Every line of the records below that holds the word "will" belongs in the answer.

Available records —
—————
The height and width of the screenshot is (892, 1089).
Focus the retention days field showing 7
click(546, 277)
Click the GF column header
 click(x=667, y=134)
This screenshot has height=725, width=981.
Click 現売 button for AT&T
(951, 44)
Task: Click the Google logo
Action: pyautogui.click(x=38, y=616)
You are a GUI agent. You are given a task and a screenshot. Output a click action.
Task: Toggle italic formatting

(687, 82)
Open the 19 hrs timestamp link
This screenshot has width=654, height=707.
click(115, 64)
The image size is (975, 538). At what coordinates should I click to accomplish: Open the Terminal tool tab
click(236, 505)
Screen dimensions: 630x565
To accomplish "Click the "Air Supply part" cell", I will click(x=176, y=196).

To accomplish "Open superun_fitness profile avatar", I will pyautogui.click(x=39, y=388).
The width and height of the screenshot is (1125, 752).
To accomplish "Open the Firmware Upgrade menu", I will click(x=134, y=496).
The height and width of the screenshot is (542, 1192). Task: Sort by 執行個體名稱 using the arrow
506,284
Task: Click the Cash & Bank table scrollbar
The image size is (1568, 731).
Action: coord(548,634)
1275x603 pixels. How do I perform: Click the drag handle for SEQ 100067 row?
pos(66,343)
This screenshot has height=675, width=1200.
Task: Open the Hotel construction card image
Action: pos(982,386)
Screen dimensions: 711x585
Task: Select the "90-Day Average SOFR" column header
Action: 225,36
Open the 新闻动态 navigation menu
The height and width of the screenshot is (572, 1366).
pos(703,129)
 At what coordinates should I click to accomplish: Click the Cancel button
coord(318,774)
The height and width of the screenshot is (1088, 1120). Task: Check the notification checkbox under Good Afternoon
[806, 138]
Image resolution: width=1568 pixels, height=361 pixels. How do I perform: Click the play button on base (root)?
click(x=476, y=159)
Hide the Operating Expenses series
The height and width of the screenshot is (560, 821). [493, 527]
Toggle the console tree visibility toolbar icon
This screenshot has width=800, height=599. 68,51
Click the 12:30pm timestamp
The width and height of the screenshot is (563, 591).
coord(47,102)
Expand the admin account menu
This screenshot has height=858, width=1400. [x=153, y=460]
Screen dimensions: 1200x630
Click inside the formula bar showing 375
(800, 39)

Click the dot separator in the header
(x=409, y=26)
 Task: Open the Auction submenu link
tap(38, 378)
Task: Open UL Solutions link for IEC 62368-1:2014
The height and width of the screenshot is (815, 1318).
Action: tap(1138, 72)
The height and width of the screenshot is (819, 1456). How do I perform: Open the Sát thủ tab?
—————
Solution to this problem —
To accomplish "Click the "Air Supply part" cell", I will click(x=176, y=196).
To accomplish "Open superun_fitness profile avatar", I will pyautogui.click(x=39, y=388).
To accomplish "Open the Firmware Upgrade menu", I will click(x=134, y=496).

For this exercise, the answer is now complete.